>>
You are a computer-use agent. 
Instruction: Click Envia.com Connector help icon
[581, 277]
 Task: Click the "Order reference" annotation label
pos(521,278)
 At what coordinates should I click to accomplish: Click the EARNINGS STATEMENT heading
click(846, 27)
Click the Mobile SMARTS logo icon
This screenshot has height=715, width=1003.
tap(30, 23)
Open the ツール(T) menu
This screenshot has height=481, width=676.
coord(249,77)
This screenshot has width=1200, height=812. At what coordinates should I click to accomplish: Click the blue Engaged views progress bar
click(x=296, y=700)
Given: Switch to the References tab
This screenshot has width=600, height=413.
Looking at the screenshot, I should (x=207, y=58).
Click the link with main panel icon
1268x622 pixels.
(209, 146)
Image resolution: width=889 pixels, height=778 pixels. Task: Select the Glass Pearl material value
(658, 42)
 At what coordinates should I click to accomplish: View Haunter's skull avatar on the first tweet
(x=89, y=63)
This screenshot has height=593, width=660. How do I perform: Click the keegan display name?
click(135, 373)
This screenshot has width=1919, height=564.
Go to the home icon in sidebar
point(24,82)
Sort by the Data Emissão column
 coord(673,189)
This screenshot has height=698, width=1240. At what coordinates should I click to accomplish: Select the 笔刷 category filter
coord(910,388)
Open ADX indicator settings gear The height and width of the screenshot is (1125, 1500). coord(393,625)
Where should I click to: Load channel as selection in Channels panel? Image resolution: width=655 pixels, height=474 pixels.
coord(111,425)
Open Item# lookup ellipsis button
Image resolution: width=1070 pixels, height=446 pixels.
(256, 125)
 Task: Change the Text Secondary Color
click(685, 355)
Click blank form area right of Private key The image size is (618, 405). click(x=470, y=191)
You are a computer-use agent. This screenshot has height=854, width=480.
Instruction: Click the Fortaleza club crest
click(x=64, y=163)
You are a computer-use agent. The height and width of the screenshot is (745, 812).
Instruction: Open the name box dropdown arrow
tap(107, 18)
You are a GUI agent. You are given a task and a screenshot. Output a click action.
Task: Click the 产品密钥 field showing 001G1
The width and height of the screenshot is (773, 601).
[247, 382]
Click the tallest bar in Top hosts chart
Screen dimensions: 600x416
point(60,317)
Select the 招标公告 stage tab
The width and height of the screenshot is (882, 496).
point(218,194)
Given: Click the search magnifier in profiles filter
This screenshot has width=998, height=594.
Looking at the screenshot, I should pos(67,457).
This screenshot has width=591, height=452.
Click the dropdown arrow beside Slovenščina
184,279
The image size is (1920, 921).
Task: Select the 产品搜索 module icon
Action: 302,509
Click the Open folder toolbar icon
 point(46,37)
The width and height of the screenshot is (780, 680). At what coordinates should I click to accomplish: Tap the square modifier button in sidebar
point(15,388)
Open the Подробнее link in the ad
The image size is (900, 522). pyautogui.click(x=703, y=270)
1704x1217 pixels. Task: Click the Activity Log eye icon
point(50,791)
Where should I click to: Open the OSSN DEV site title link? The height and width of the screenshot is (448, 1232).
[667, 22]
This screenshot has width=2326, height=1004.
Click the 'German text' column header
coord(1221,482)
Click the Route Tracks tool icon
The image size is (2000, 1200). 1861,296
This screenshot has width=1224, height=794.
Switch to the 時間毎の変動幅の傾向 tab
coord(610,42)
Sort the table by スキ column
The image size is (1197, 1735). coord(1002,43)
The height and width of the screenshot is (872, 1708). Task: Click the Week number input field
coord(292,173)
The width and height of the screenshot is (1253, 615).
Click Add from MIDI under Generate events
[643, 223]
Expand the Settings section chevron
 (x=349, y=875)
<<
Go through the entries above and restate each one exactly.

You are a computer-use agent. 
Instruction: Click Envia.com Connector help icon
[581, 277]
 Task: Click the "Order reference" annotation label
pos(521,278)
 At what coordinates should I click to accomplish: Click the EARNINGS STATEMENT heading
click(846, 27)
Click the Mobile SMARTS logo icon
This screenshot has height=715, width=1003.
tap(30, 23)
Open the ツール(T) menu
This screenshot has height=481, width=676.
coord(249,77)
This screenshot has width=1200, height=812. At what coordinates should I click to accomplish: Click the blue Engaged views progress bar
click(x=296, y=700)
Given: Switch to the References tab
This screenshot has width=600, height=413.
Looking at the screenshot, I should (x=207, y=58).
Click the link with main panel icon
1268x622 pixels.
(209, 146)
Image resolution: width=889 pixels, height=778 pixels. Task: Select the Glass Pearl material value
(658, 42)
 At what coordinates should I click to accomplish: View Haunter's skull avatar on the first tweet
(x=89, y=63)
This screenshot has height=593, width=660. How do I perform: Click the keegan display name?
click(135, 373)
This screenshot has width=1919, height=564.
Go to the home icon in sidebar
point(24,82)
Sort by the Data Emissão column
 coord(673,189)
This screenshot has height=698, width=1240. At what coordinates should I click to accomplish: Select the 笔刷 category filter
coord(910,388)
Open ADX indicator settings gear The height and width of the screenshot is (1125, 1500). coord(393,625)
Where should I click to: Load channel as selection in Channels panel? Image resolution: width=655 pixels, height=474 pixels.
coord(111,425)
Open Item# lookup ellipsis button
Image resolution: width=1070 pixels, height=446 pixels.
(256, 125)
 Task: Change the Text Secondary Color
click(685, 355)
Click blank form area right of Private key The image size is (618, 405). click(x=470, y=191)
You are a computer-use agent. This screenshot has height=854, width=480.
Instruction: Click the Fortaleza club crest
click(x=64, y=163)
You are a computer-use agent. The height and width of the screenshot is (745, 812).
Instruction: Open the name box dropdown arrow
tap(107, 18)
You are a GUI agent. You are given a task and a screenshot. Output a click action.
Task: Click the 产品密钥 field showing 001G1
The width and height of the screenshot is (773, 601).
[247, 382]
Click the tallest bar in Top hosts chart
Screen dimensions: 600x416
point(60,317)
Select the 招标公告 stage tab
The width and height of the screenshot is (882, 496).
point(218,194)
Given: Click the search magnifier in profiles filter
This screenshot has width=998, height=594.
Looking at the screenshot, I should pos(67,457).
This screenshot has width=591, height=452.
Click the dropdown arrow beside Slovenščina
184,279
The image size is (1920, 921).
Task: Select the 产品搜索 module icon
Action: 302,509
Click the Open folder toolbar icon
 point(46,37)
The width and height of the screenshot is (780, 680). At what coordinates should I click to accomplish: Tap the square modifier button in sidebar
point(15,388)
Open the Подробнее link in the ad
The image size is (900, 522). pyautogui.click(x=703, y=270)
1704x1217 pixels. Task: Click the Activity Log eye icon
point(50,791)
Where should I click to: Open the OSSN DEV site title link? The height and width of the screenshot is (448, 1232).
[667, 22]
This screenshot has width=2326, height=1004.
Click the 'German text' column header
coord(1221,482)
Click the Route Tracks tool icon
The image size is (2000, 1200). 1861,296
This screenshot has width=1224, height=794.
Switch to the 時間毎の変動幅の傾向 tab
coord(610,42)
Sort the table by スキ column
The image size is (1197, 1735). coord(1002,43)
The height and width of the screenshot is (872, 1708). Task: Click the Week number input field
coord(292,173)
The width and height of the screenshot is (1253, 615).
Click Add from MIDI under Generate events
[643, 223]
Expand the Settings section chevron
 (x=349, y=875)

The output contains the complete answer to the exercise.